The pace of decline in food sales at J Sainsbury slowed in the first half of its financial year, although general merchandise sales remained under pressure amid an “uncertain” consumer outlook.
Same-store sales were down 1 per cent, in line with analyst expectations. Total grocery sales fell 0.1 per cent, and in the second quarter they were in positive territory as the food retailer used price cuts, petrol promotions and coupon deals to lure shoppers back.
The sales performance was weaker than last year, when fine weather and the football World Cup provided a strong boost to sales, but was an improvement on the trend seen in more recent quarters.
General merchandise sales, including Argos, fell 2.5 per cent and clothing was down 1.2 per cent in what the group termed a “subdued” market.
The increased levels of promotion resulted in underlying margins falling by 0.33 percentage points. Pre-tax profit fell to £9m from £107m owing to £229m of previously announced non-cash exceptional costs relating to store closures and asset impairments.
The “adjusted” figure widely followed by analysts was £238m, down 15 per cent from last year and slightly below market forecasts of £243m.

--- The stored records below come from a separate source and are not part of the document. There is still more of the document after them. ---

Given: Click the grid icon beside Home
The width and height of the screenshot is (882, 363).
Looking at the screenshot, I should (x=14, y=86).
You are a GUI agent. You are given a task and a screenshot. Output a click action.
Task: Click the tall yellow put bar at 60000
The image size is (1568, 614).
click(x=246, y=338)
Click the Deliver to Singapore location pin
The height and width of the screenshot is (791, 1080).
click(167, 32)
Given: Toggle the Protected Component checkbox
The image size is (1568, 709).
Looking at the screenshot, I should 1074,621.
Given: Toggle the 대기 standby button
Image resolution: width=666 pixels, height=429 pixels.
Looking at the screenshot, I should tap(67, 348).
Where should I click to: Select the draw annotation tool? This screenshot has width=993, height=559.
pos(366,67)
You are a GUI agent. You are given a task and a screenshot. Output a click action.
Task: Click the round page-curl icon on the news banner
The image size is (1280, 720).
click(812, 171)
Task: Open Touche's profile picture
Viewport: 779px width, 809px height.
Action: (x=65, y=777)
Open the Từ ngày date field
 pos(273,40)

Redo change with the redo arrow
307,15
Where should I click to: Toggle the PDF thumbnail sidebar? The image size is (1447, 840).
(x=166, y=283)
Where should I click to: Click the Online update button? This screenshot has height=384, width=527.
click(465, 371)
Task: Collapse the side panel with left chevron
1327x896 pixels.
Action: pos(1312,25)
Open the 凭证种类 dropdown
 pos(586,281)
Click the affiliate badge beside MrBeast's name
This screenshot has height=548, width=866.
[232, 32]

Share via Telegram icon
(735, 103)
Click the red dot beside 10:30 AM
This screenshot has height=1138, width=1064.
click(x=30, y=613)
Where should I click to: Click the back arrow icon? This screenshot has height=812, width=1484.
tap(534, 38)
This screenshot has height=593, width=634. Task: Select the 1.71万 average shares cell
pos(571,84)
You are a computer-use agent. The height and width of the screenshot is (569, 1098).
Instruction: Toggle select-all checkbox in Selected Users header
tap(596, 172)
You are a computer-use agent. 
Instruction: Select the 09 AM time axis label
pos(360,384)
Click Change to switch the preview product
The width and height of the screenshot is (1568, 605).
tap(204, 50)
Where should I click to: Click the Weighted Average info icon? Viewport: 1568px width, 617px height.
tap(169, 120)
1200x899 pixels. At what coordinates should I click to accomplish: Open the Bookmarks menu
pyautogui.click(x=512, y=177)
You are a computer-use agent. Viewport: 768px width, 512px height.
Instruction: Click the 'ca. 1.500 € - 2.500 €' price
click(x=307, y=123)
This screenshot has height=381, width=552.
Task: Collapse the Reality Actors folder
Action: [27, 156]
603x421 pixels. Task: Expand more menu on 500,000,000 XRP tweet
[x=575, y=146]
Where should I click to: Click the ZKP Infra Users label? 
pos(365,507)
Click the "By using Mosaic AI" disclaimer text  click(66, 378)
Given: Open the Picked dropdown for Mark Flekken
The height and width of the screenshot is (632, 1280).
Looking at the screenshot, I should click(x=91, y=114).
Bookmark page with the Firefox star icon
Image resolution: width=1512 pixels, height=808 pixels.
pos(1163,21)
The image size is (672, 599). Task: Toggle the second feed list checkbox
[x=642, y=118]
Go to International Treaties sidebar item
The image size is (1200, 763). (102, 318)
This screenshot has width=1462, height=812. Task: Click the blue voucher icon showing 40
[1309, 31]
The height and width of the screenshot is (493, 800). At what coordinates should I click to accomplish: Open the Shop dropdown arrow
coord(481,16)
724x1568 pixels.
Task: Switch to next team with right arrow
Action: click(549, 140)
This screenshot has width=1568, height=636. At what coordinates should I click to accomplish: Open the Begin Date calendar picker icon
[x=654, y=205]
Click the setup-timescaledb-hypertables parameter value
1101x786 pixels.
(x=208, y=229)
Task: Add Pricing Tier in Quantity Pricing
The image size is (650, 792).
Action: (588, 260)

During its year-long battle to push its proposed takeover of smaller rival Asda through regulatory approval, Sainsbury’s lost market share to rivals, prompting criticism that management was becoming distracted.
After the deal was blocked, the company said it would close more stores, cut costs and improve the profitability of its banking operation in order to improve returns. The bank made an underlying profit of £20m in the first half, but required a cash injection from the parent company of £35m. Sainsbury’s has pledged that there will be no more such injections as it has ceased capital-intensive mortgage lending.
The failure of the Asda combination weighs heavily on the company’s share price, which is down a third over the past year — worse than listed peers such as Tesco and Wm Morrison.